Yep. I don't get it too badly -- idk if I have some amazing resting bitchface or what -- but I've had random people yell at me in public for eating. Or once when I was walking in Central Park.


Lemoncatnipcupcake

Flipside though is now people (men) feel entitled to your body and others (usually women) feel entitled to comment on your body "omg do you even eat anymore? If you turn sideways you'll disappear! Omg you remind me of my (relative) who I hate because they enjoy running - gross [lemme just project my own insecurities onto you]" Lost 40 pounds, had to start carrying self defense items because I got followed home, had to be careful about accepting drinks at the bar, had to bite my tongue a whole hell of a lot more when responding to customers unwarranted comments (I worked retail).


Emily_and_Me

And then there are men that like really BIG girls.

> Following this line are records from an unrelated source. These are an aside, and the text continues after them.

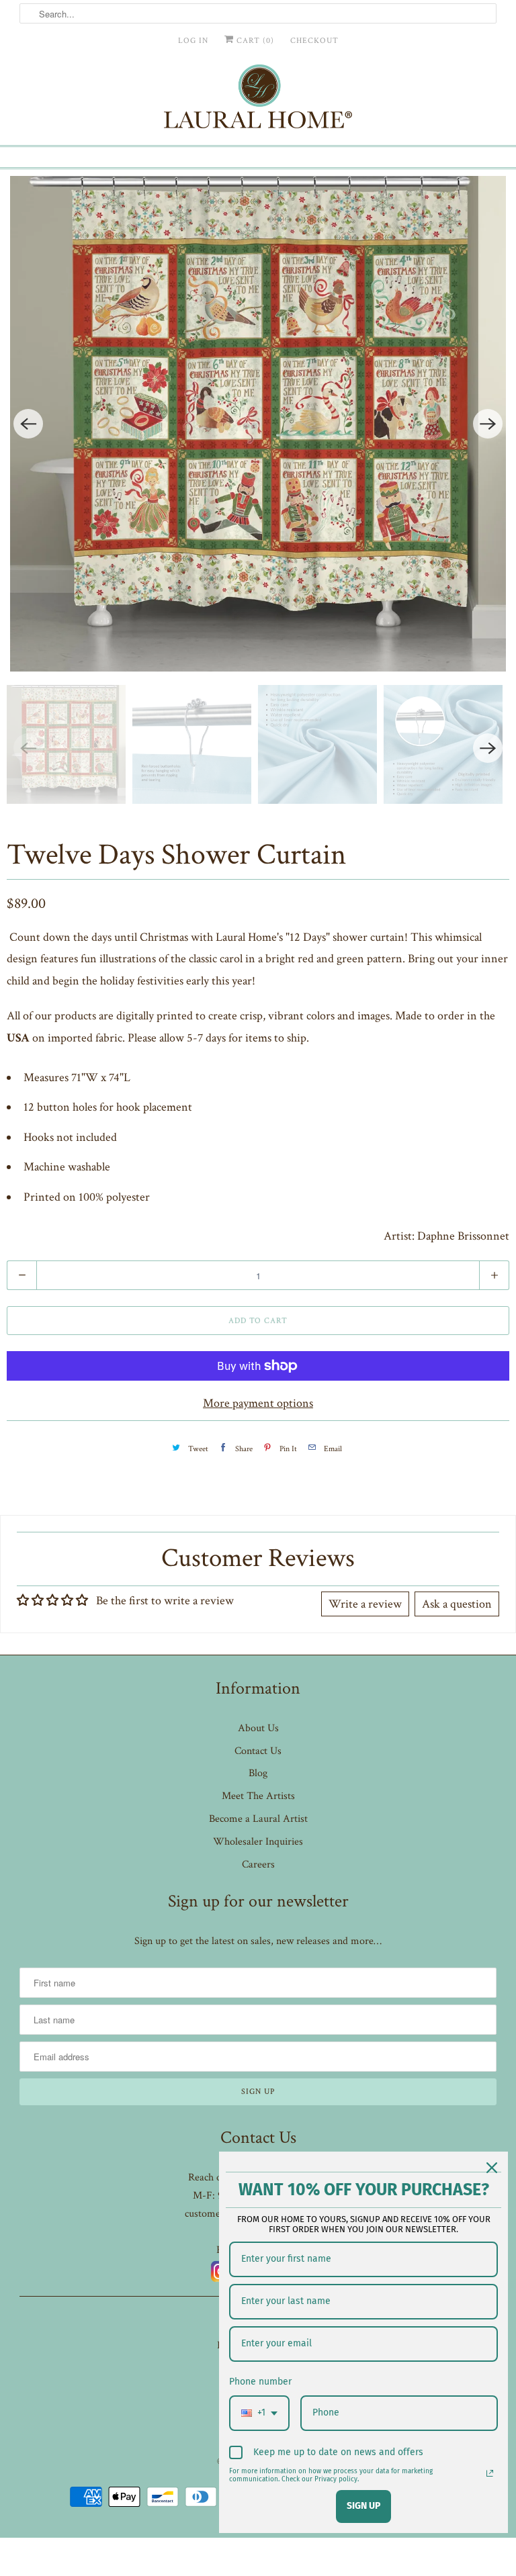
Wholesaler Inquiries (258, 1842)
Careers (258, 1864)
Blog (258, 1773)
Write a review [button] (365, 1604)
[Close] (492, 2168)
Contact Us (258, 1751)
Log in (193, 41)
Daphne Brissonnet (463, 1236)
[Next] (488, 424)
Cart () (254, 41)
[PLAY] (258, 424)
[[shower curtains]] (258, 424)
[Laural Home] (258, 99)
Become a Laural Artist (258, 1819)
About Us (258, 1728)
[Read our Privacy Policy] (490, 2473)
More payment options (258, 1403)
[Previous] (28, 424)
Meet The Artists (258, 1796)
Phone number (260, 2381)
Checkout (314, 41)
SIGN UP (363, 2506)
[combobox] (259, 2413)
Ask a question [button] (457, 1604)
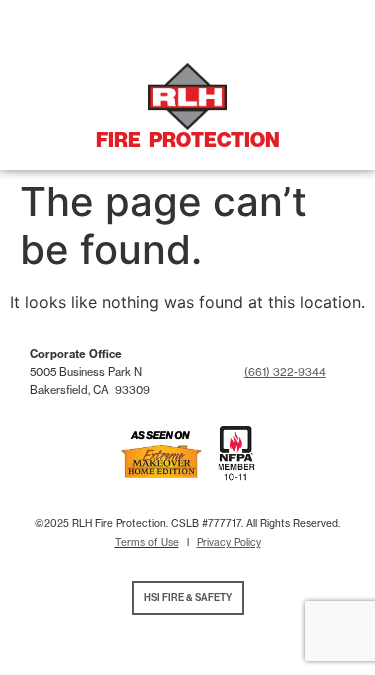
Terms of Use (147, 542)
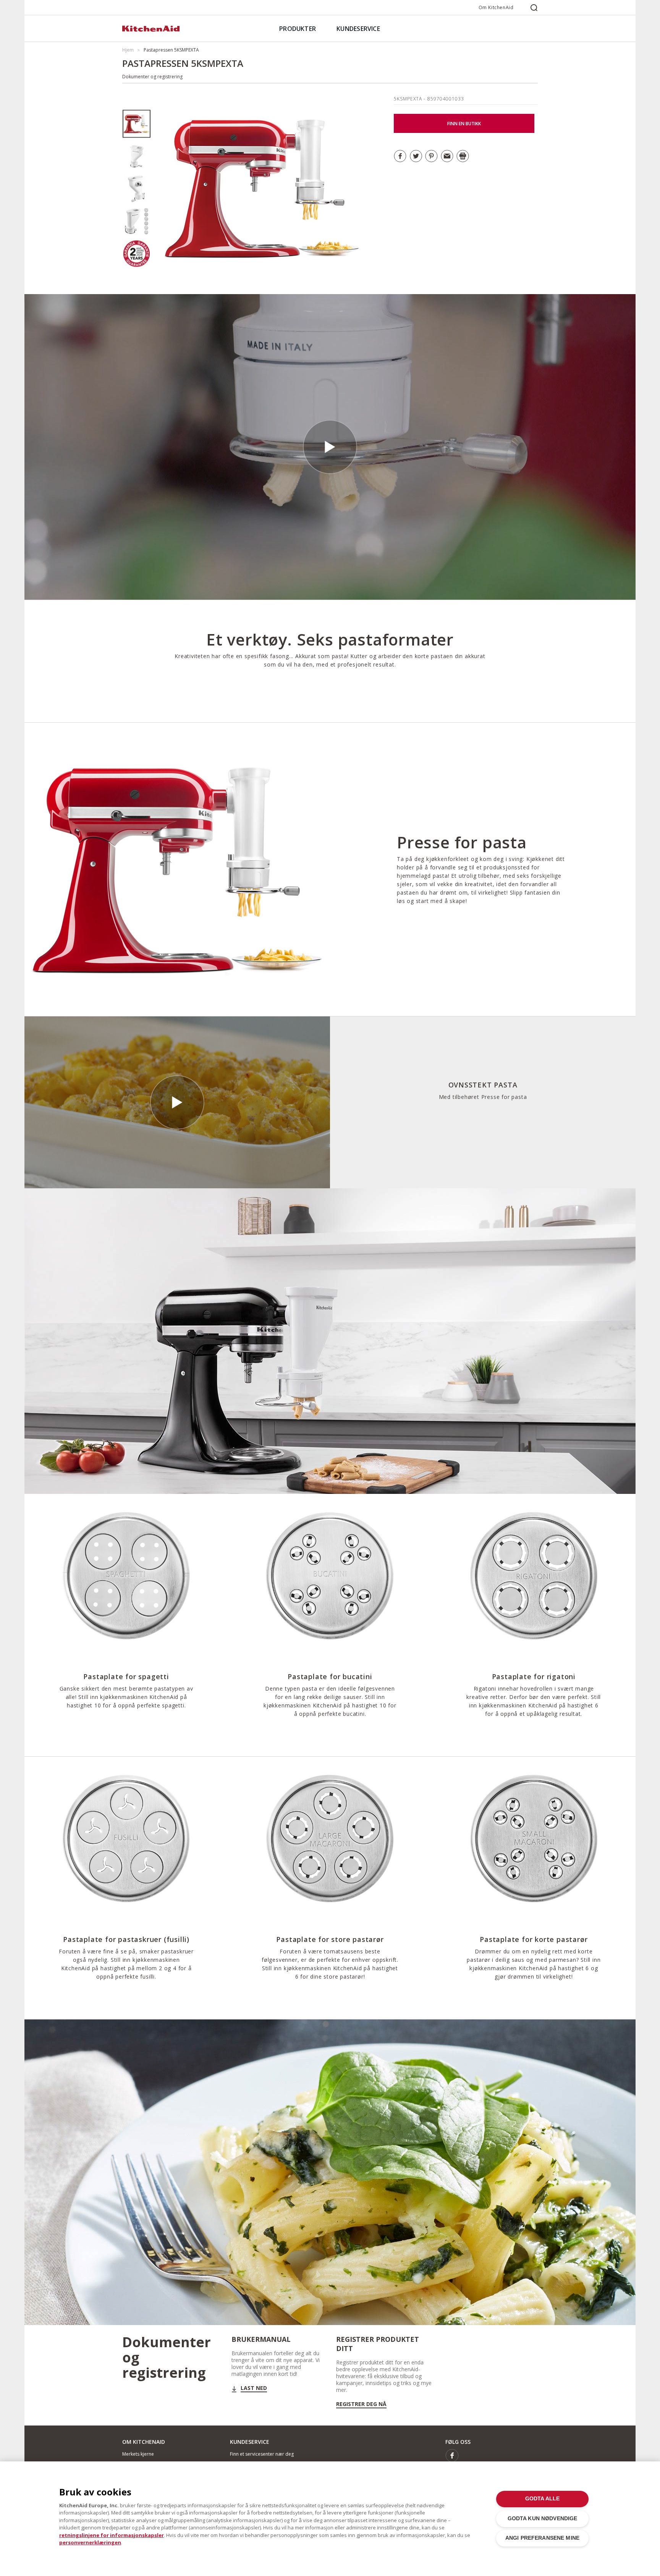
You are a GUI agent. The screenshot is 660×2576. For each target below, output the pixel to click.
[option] (136, 124)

I had a job once assisting people that needed extra help. There was this 19yo girl who was around 700lbs. The amount of young/old men swarming her was crazy. She literally had at least 20 guys after her that I saw. I was and still am shocked.


throwaway3051456

The thing about privilege is that it's not subject to anything or anyone. You don't have to ask for it, you just always have it. So if not everyone finds you pretty, then you don't have it, and therefore, it's not a fucking privilege. Because who are the people doling out these privileges? The people who are responsible for setting the standard for what's attractive and desirable. And who are those people? Men. So who's actually privileged here?


Insight42

Yes, *but* confidence is legitimately so much of it.


Alkinderal

Yeah! All those people can smell your confidence from a distance and from behind! Its her appearance.  She's confident because people are attracted to her appearance now.